If no-one pays corporation tax, or IHT then reducing it is unlikely to have much impact. Indeed Alistair Heath would like to see IHT abolished, but IHT has huge potential for change.


Hydraulics does not work if their is no working fluid in the pipes or the resevoir. No amount of pulling leavers will make any difference.

Wealth is concentrated in too few hands and financialization is further concentrating wealth while finance controls the money supply without reference to the real economy.

I have a macro economic model with direct controls, and finance as a parasite killing the host.


This seems to be an age of Depression and apathy in economics. Like the Labour Cabinet of 1931 the message is "we have done nothing and there is nothing we can do." Its decline for me and for you.

A great advert for the dismal science.


Have to agree with Keith.

Engineering in particular does a lot of work with shifting parameters. I'd be the last to say that the state of the art in engineering could solve everything, but economists seem ignorant of basic principles in dealing with uncertainty.

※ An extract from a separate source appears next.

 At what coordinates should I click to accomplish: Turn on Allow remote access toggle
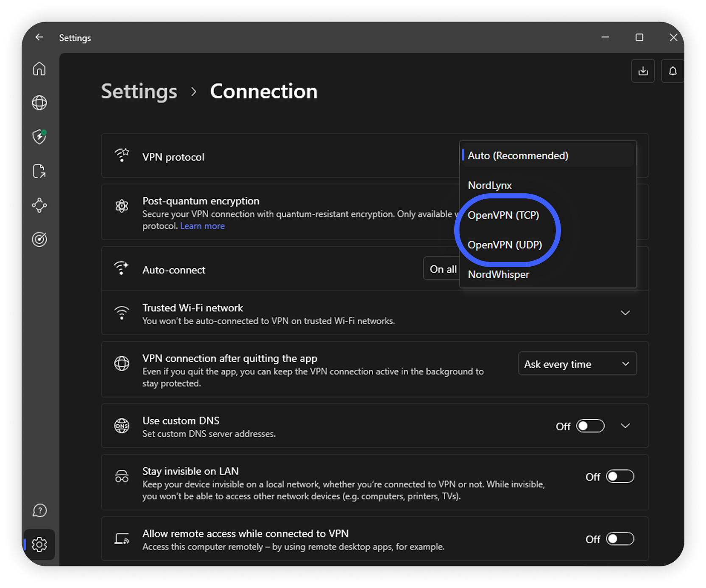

It's worth remembering at this juncture that many things were engineered - boats and aeroplanes come to mind - ahead of a full understanding of the science or ahead of an real understanding of operating parameters.

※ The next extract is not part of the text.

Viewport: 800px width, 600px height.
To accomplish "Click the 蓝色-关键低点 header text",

So, things that economists are (often on purpose) ignorant of:

- Safe to fail experiments
- Safety margins (also overshoot and recovery techniques)
- The efficiency vs robustness/resilience trade-off
(You can add to this, measurements of the cost of volatility)
- The difference between resilience of a system and the well-being of the actors in the system.

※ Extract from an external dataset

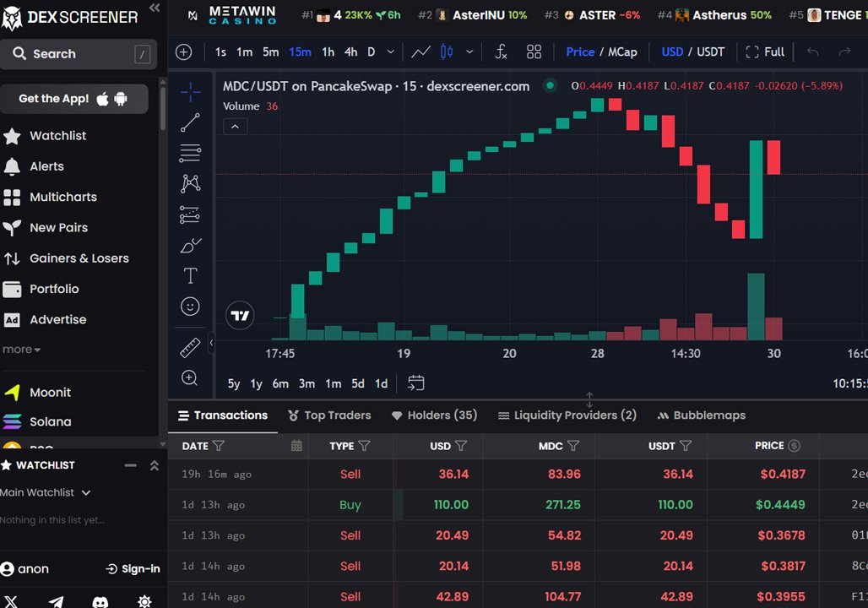Toggle Full screen chart mode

I could go on, but there's plenty there to get started with.

I've been thinking recently more about how the followers of Hayek dragged us down this rabbit hole of learned uselessness. I've half-formulated an analogy:

Economists think they are physicists, studying fundamental laws of science.
In fact, they are car engineers, like the Toyota ones from the 1930s. In studying a system (a GM or a Ford) they are reverse engineering a built thing. Underneath that built thing are some principles of physics - but mostly they are studying the design decisions, which are just that, engineering tradeoffs/design decisions.

A second key misunderstanding is that economists who deal with policy think their purpose is trying to identify a platonic ideal of a moving vehicle, whereas what we need them to do right now is identify practical ways to make our vehicle work just a little bit better. And frankly, right now in much of Europe, it's to make our vehicle work at all.

The result of all this is that post-Hayek we get endless navel-gazing from economists about what can possibly work and a refusal to look at evidence of what does work. All because they think they are studying nature (e.g. subject to gravity, things basically go down) whereas our economy is a machine (pistons go up and down.) Now physics does underlie the explanation of why pistons go up and down, but economists are stuck shouting "it can't go up, there's nothing in the natural system that makes things go up that way."

Dan Kervick

To me the most obvious alternative stabilization regime is direct hiring of the unemployed. That is clearly achievable, no matter what happens with other variables. Employing everyone, and providing every single person with that minimum level of security and dignity predictable employment provides, is more important than the rate of economic growth or other macroeconomic goals.

Dave T

I don't think anyone should find this point too surprising. The difference between economics and physics or engineering has always been that people, unlike the natural world, behave differently once their behavior is described and published. See Soros's discussion of reflexivity, the expectations-adjusted Phillips curve, etc.